“(ISC)2 and CSA have each recognized that the global economy’s reliance on cloud services has advanced extremely quickly”, explains Jim Reavis, co-founder and executive director of the Cloud Security Alliance. “Businesses are moving vast amounts of data into the cloud, and consumers are gobbling up new, usually mobile services that emerge on a daily basis. It is incumbent upon us to make our collective experience as accessible as possible, and the further development of professional-level recognition is key to achieving this.”
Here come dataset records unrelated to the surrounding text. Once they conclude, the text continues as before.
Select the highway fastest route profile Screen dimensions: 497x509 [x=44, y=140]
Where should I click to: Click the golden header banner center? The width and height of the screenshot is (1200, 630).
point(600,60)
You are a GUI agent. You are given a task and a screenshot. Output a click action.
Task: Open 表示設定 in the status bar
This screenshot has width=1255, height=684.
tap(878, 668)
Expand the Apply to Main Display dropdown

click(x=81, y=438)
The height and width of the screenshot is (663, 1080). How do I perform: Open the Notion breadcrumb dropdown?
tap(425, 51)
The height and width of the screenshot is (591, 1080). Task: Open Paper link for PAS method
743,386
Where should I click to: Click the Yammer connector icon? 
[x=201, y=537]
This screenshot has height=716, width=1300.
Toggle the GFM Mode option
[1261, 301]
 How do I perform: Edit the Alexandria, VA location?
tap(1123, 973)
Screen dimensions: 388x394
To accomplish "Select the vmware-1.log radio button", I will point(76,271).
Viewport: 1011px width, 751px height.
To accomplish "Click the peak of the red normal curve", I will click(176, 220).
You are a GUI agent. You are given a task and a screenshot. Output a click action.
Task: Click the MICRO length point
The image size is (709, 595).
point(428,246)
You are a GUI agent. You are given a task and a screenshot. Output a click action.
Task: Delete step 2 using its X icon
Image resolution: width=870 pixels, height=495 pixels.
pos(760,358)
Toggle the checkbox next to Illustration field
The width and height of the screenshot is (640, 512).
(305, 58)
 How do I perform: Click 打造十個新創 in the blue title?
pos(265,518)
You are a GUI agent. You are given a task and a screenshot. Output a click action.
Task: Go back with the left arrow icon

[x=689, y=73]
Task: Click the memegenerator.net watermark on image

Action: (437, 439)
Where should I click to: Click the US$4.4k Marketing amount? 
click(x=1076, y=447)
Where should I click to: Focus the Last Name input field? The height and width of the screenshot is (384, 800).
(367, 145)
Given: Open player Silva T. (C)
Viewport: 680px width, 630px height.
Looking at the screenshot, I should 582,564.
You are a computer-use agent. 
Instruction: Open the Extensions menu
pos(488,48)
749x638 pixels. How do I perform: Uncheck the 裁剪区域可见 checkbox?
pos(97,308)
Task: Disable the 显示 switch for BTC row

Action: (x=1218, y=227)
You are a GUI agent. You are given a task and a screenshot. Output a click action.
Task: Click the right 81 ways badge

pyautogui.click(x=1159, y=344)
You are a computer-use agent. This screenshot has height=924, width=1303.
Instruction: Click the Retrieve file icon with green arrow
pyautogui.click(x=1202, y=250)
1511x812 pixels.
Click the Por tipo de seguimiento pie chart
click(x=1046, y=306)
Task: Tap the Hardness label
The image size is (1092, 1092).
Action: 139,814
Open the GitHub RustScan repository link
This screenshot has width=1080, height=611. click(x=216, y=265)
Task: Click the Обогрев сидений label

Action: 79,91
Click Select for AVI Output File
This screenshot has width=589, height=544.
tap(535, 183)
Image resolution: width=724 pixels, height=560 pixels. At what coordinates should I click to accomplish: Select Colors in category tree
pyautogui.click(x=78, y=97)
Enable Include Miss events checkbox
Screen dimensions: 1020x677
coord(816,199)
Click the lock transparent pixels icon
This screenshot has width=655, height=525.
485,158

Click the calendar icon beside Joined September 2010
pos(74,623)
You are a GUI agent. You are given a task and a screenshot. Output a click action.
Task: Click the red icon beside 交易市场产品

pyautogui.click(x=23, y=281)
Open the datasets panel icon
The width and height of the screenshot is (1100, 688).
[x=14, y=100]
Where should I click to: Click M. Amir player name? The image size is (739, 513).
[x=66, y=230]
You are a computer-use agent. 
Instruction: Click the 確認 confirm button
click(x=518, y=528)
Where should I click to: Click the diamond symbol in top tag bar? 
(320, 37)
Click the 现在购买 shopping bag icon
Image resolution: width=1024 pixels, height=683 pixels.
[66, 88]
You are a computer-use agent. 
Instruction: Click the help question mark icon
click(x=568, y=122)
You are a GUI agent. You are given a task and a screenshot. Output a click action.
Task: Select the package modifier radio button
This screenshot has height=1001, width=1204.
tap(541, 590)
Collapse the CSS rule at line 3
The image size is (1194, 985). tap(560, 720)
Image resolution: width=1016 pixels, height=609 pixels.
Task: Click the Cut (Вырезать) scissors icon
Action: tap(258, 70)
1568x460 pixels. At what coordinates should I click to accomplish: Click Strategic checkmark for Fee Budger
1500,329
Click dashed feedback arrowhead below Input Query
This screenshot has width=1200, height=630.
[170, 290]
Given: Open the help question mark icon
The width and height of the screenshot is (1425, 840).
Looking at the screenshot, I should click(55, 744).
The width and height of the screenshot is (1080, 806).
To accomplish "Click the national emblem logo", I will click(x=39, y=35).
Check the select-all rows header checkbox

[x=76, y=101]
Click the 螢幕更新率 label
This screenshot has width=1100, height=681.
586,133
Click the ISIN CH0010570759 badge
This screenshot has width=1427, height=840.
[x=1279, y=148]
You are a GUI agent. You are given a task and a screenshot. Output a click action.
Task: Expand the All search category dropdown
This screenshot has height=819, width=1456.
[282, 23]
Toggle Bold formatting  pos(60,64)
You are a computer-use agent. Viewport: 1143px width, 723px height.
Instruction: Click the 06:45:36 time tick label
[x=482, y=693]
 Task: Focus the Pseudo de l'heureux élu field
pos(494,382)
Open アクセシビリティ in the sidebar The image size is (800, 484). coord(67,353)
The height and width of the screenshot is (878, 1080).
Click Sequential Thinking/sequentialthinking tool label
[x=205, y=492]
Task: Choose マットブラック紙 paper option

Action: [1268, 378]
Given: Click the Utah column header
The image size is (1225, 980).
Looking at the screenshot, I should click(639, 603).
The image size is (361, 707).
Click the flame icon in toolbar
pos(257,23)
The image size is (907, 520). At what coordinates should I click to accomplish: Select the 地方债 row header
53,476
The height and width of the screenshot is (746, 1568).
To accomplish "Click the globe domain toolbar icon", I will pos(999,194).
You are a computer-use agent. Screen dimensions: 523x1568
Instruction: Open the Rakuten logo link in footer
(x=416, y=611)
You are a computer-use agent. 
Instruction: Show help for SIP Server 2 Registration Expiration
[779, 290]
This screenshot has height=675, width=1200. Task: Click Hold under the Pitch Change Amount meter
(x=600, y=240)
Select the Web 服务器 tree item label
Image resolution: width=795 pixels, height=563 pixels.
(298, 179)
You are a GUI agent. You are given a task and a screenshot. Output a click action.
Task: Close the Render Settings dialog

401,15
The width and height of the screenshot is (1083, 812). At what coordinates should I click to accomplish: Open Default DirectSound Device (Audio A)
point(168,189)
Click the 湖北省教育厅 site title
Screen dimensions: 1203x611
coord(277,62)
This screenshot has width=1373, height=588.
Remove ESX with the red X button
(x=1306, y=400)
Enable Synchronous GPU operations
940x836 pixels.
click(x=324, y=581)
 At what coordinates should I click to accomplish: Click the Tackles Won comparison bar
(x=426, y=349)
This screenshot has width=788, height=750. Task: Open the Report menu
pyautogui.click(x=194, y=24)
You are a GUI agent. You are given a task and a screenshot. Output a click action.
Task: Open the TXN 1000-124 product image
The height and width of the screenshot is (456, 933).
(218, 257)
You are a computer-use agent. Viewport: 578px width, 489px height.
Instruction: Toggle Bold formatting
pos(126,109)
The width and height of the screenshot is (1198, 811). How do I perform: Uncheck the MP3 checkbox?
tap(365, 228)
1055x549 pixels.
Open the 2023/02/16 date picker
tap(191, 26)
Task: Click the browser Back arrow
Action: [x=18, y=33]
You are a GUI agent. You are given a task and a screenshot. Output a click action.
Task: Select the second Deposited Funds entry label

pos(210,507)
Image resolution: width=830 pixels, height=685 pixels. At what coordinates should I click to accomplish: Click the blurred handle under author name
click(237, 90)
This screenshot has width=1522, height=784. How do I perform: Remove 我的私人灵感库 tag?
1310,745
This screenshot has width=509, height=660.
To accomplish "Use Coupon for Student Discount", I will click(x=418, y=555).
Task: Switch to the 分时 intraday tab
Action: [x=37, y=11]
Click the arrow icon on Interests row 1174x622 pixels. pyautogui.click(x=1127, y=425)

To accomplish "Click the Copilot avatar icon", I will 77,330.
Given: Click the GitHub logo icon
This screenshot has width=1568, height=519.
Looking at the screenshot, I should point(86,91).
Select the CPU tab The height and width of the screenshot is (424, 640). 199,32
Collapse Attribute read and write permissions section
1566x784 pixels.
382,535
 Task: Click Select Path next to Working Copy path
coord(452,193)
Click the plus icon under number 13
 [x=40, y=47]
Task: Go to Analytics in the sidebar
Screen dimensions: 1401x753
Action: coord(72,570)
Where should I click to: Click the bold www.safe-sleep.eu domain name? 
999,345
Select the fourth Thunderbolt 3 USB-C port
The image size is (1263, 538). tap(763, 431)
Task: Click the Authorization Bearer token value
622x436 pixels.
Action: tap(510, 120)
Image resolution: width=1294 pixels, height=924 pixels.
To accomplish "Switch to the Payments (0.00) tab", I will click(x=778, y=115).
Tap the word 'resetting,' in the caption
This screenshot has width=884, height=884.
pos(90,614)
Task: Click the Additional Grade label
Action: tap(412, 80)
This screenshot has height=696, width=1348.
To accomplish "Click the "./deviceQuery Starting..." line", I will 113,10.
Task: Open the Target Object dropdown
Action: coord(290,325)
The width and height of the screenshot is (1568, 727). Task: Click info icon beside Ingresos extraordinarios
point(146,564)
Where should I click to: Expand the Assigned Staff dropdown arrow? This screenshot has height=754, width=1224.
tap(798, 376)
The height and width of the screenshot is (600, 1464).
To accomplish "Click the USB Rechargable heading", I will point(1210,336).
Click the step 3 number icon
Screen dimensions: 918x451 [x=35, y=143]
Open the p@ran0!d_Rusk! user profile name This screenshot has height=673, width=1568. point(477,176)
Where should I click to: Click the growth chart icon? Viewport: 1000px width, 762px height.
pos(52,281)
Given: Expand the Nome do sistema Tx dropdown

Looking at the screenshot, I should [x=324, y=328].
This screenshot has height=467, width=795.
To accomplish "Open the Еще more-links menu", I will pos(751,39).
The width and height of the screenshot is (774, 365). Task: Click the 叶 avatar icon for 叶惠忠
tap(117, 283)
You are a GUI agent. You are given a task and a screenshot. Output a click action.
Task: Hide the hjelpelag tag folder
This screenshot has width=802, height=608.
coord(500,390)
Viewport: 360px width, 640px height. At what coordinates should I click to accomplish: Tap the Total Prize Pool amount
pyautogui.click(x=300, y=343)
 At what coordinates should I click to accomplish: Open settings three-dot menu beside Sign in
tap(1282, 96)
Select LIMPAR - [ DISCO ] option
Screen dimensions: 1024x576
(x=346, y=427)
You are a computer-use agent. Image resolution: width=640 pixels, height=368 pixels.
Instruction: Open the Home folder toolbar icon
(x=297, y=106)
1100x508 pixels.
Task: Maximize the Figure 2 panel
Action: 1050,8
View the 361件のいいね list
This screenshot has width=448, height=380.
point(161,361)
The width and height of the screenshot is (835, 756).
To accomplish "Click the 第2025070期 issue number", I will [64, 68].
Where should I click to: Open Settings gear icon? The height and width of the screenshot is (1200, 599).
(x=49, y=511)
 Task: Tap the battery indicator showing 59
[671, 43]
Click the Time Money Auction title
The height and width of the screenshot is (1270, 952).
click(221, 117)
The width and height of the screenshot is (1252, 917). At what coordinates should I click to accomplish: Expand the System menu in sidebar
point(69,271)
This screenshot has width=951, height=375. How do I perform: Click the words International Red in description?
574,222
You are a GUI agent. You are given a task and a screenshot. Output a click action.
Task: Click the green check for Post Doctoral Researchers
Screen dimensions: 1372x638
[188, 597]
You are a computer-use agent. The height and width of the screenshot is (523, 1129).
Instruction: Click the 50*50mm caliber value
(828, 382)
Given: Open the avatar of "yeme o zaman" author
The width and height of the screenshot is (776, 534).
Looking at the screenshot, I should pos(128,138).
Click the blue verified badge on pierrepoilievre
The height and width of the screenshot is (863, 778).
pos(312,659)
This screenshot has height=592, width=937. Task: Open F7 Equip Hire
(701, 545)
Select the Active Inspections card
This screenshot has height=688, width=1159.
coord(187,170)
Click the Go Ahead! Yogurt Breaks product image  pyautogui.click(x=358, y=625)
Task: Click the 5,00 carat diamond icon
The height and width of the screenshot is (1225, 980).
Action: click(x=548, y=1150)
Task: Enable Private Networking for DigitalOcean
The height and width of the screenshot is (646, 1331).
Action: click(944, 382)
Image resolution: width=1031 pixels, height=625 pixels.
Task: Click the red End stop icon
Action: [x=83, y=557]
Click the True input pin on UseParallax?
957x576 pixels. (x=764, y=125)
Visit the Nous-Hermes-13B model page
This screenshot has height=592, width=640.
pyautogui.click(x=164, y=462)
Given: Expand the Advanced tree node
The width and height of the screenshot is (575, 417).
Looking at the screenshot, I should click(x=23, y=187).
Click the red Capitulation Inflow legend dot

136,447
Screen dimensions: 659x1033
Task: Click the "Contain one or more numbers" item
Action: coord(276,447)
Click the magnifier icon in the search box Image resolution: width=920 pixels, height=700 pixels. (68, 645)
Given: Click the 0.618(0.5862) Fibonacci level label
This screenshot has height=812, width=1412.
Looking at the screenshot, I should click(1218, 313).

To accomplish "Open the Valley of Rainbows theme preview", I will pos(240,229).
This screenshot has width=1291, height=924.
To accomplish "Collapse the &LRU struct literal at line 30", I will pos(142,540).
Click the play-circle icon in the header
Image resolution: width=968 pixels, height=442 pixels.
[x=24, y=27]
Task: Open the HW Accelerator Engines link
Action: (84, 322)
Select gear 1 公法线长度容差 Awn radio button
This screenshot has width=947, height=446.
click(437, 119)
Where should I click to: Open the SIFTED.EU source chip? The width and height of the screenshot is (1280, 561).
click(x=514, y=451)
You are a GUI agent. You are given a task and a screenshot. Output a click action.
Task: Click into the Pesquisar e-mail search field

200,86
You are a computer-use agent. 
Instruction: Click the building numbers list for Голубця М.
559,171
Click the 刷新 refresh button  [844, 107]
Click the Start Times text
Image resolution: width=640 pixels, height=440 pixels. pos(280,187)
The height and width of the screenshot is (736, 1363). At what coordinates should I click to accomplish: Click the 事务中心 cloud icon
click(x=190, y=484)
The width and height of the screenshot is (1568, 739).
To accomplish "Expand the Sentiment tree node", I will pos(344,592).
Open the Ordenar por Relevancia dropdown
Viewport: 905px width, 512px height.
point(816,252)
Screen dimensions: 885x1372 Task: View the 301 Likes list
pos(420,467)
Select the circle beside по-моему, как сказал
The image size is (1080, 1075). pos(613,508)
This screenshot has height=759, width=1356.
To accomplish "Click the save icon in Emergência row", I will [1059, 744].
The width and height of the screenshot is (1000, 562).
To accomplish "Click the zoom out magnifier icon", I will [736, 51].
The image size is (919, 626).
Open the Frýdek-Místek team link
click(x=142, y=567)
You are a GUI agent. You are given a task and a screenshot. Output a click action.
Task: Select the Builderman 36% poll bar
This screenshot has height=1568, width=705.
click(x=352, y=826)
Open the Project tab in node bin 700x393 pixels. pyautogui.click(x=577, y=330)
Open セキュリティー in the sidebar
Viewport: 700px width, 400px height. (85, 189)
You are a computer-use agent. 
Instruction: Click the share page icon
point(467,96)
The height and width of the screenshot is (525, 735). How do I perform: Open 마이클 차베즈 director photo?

(ISC)2 is the world’s largest not-for-profit information security professional body, and administrates the CISSP professional security qualification. In the 2013 Global Information Security Workforce Study (GISWS) published earlier this year, 60% of the 12,000 respondents (gathered from (ISC)2’s 90,000 members and the general security community) confirmed cloud computing as the number one need for training. ‘How security applies to cloud’ and ‘an enhanced understanding of cloud security guidelines and reference architectures’ were noted as the top two skills required for dealing with cloud computing (89% and 78% respectively). With such a demand, it was only natural that (ISC)2 should form an alliance with the world’s existing cloud security experts – the Cloud Security Alliance (CSA) to provide a solution. The Cloud Security Alliance, “led by a broad coalition of industry practitioners, corporations, associations and other key stakeholders,” was formed to promote the use of best practices for providing security assurance within Cloud Computing.
The issue at stake is well illustrated in Europe. The European Union is strongly advocating greater use of cloud computing while at the same time pushing for new and enhanced data protection policies. How the two can co-exist has become a hot topic for debate, and clearly requires a deep understanding of cloud technology, security risks, and compliance requirements. But the basic decision to adopt the cloud is usually a business decision based on business arguments, and one that is imposed on IT and Security as a fait accompli.
Understandably, comments John Colley, managing director EMEA for (ISC)2, “The Information security community remains concerned about the proliferation of cloud computing because it is making its way into the mainstream without the associated risks being well understood. Establishing professional norms will ensure the required knowledge and decision-making skills are proliferated.”
The alliance between the CSA and (ISC)2 will combine the existing body of expertise held by the CSA with (ISC)2’s methodology for the development and maintenance of professional security credentials. “There is a strong need to provide a body of knowledge that encompasses the evolving technology and risk landscape and that validates the skills of the professionals tasked with protecting those businesses,” concludes W. Hord Tipton, executive director for (ISC)2. “Our combined effort ensures the world’s knowledge leaders are put to the task.”
The new credential and first examinations are expected to be available in 2014.